I am always looking out for new experiences, wherever I may find myself.
Published May 6th 2013
This walk just keeps getting better
If you have a few days to spare and feel like a mighty challenge, you may consider undertaking The Great North Walk, a 250 kilometre trek that connects Sydney to Newcastle. However, if you're more like me and prefer walks that can fit into the space of a single morning or afternoon, then you might want to attempt just a section.
One stretch I completed recently is the one lying between Cowan and Jerusalem Bay in Sydney's north. It's located within Ku-ring-gai Chase National Park and is only 2.5 kilometres long, which took me about an hour to complete in each direction.

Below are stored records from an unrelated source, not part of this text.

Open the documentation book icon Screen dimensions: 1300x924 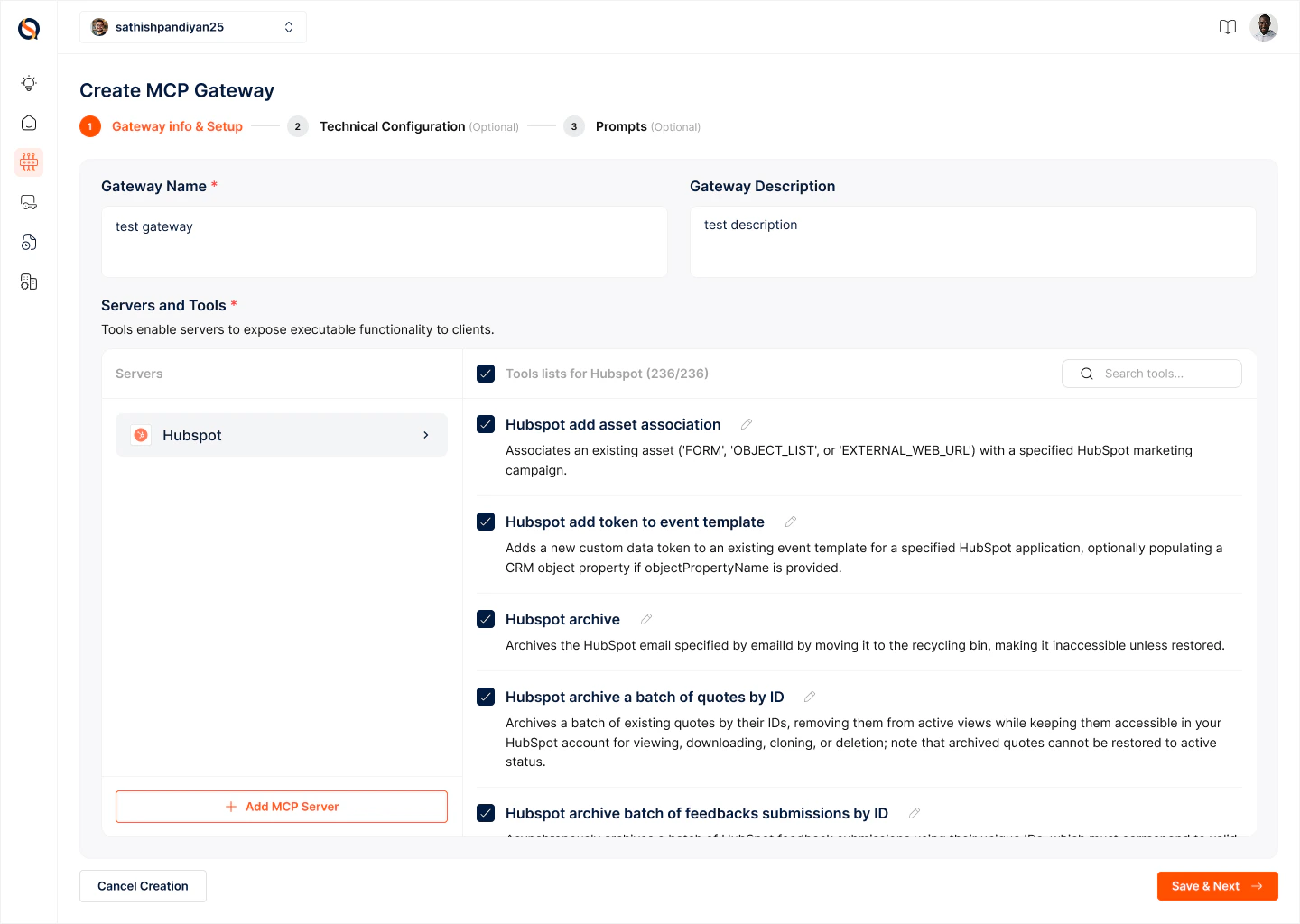click(1228, 27)
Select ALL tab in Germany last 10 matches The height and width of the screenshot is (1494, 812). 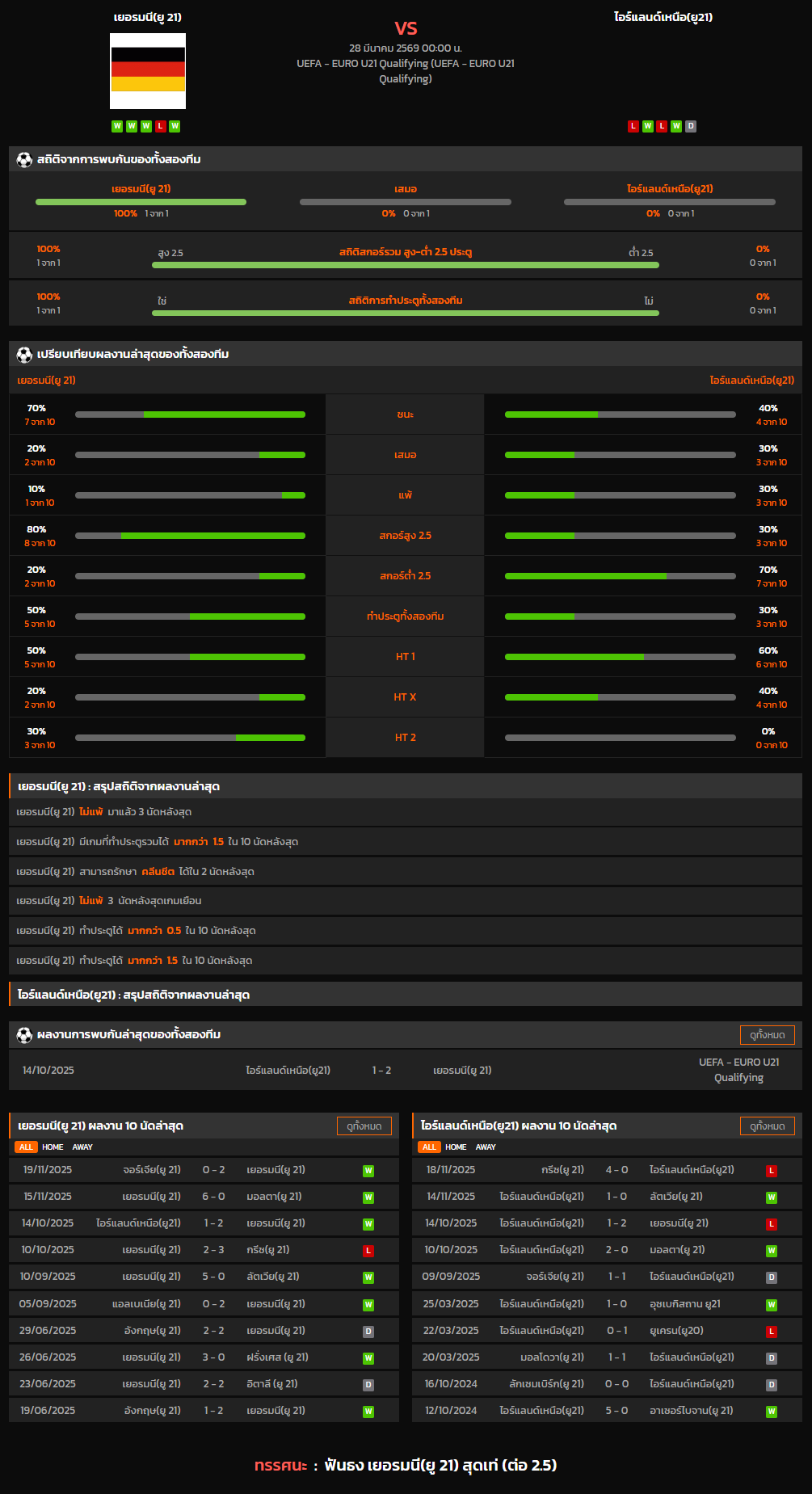[x=26, y=1147]
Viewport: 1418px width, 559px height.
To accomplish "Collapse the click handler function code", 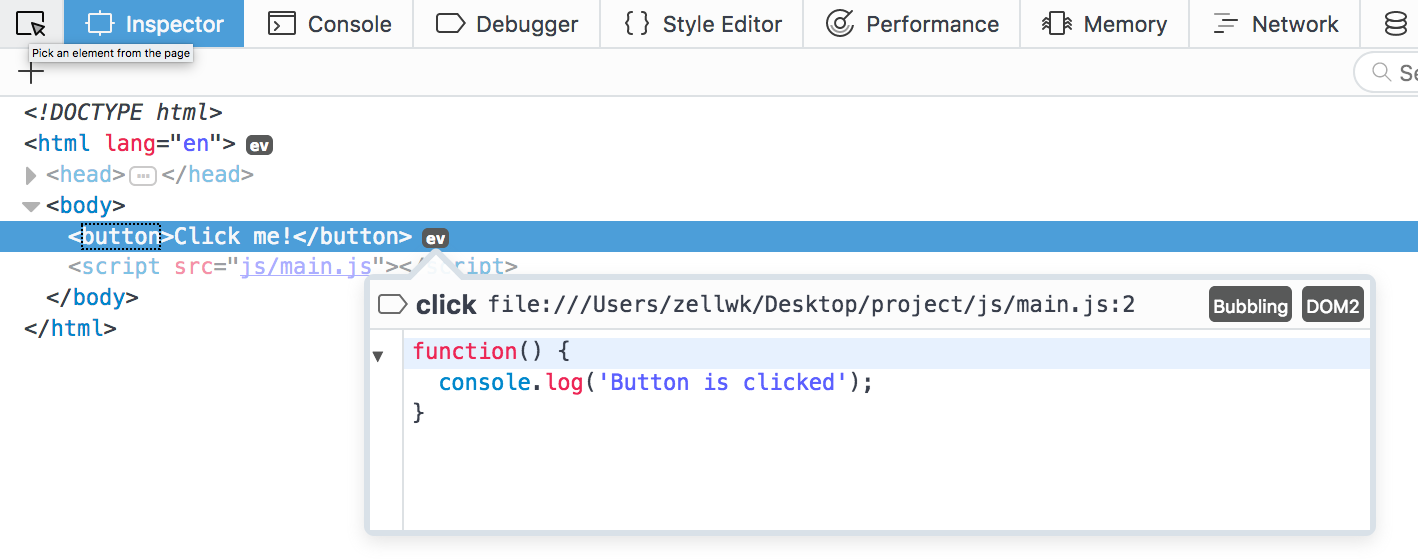I will [x=378, y=356].
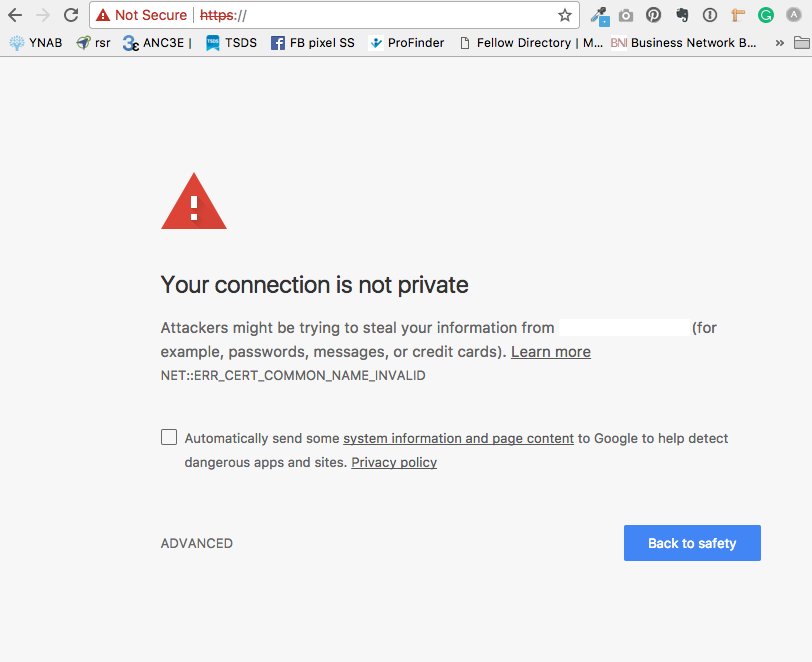Show hidden bookmarks with the double chevron
Screen dimensions: 812x662
(x=779, y=43)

The walk doesn't seem like much when you set out. It begins behind Cowan Station and immediately crosses over the Freeway. Not long afterwards you're met with the worst part - a very steep, rocky section that had me looking at my feet the whole time. It was actually quite disheartening, because I knew how high Cowan was and wondered if the walk would be so steep the whole way, but I was assured it would get better.
This photo doesn't convey how steep and rocky this section was
Despite the fact that you're surrounded by bush on the very fringes of Sydney, there's little chance to feel like you're lost in nature during these early stages. The cars and trucks on the Freeway can be heard quite clearly and among the rockier sections of the track are man-made stairs and boardwalks (though I personally welcomed these).
Eventually the sound of trickling creeks and waterfalls become discernible, but you don't get to see the source of the sounds very often. There is one place where you do get to cross the creek though, and for a while after my companion and I did so I assumed we were down near sea level. I was wrong: we were only about halfway down the hill.
Crossing the creek
After the creek the walk starts to resemble many other bushwalks, with a steady rise and fall of the track, tangled tree roots and a few rocky sections. The drier surroundings of the higher sections also give way to a new, more rainforest-like environment of ferns and pine needles.
It's along this section that the first glimpses of the water at the bottom become possible through the trees. The sight was a complete surprise to me as I hadn't expected it to still be so far away. I also hadn't expected it to look so green.
There is a chance to get down to the water before you reach Jerusalem Bay, when a very short, overgrown track branches off the main path. It would be easily missed if it wasn't located next to a sign saying 'No camping or fires allowed' (or rather, since the corner has been broken off, 'camping or fires allowed'), which was the only reason my companion and I guessed there was anything to see on the other side of the trees.
After you've pushed through a few bushes, this track opens out onto a small rock platform on the edge of the water. The scene is impressive enough that when others I had recommended this walk to tried it they thought this area was the big finish and turned back afterwards.
I was lucky enough to get to this section at high tide
By not continuing on to Jerusalem Bay, those friends missed out on what might just be one of the best parts of The Great North Walk itself, or at least this section of it. The view you get is spectacular and there is even a rock where you can sit back and take it all in.
My companion and I sat here, had something to eat and re-hydrated ourselves (it was the first drink both of us had needed) as we watched the boats moored out on the water. The place seemed so quiet and peaceful that I almost felt like I was looking at a picture, except for the subtle but constant movement of light reflecting off the rippling water.
The rock on the left made a convenient seat, with a great view of the bay
To our delight, as we relaxed an eagle started swooping in front of us, fishing for a snack of his own. We expected him to depart long before we had tired of watching him, but he was busy at his task the whole time we were there.
At another point, we were interrupted by some cyclists that we had passed earlier (you can't exactly ride bikes along much of The Great North Walk, so I'm not sure why they had brought them along). The pair told us there was a goanna on the path not far away, so we went and marveled at it too.
When we returned to our rock, we found the eagle was still busy fishing.
After you've made it to Jerusalem Bay, you can choose to keep going towards Brooklyn, as the cyclists did, and catch a train back to Cowan if you've left your car there. However, my companion and I decided to return the way we had come. She had completed the stretch to Brooklyn before and described it 'soul-destroyingly hard'. I'm sure she was exaggerating, but why ruin what had so far been so enjoyable?
Of course, my satisfaction with the walk could still have been ruined by that pesky section we had first encountered, which would be the last bit I would do on the way back. However, after taking a rest stop along the way, I found I wasn't too tired when I got to it and it actually seemed easier going up than down. It also helped that the sound of traffic prevented me from having to wonder how close this set of stairs was to the beginning. I knew I was near the end when I could hear such signs of civilisation.
If Jerusalem Bay had road access, I'm sure it would be a very popular picnic spot, but for now it's reserved for those adventurous enough to walk there. It really feels like a hidden gem on the Hawkesbury River and it has made me wonder what other sights there are to discover around this area, if you just know where to look.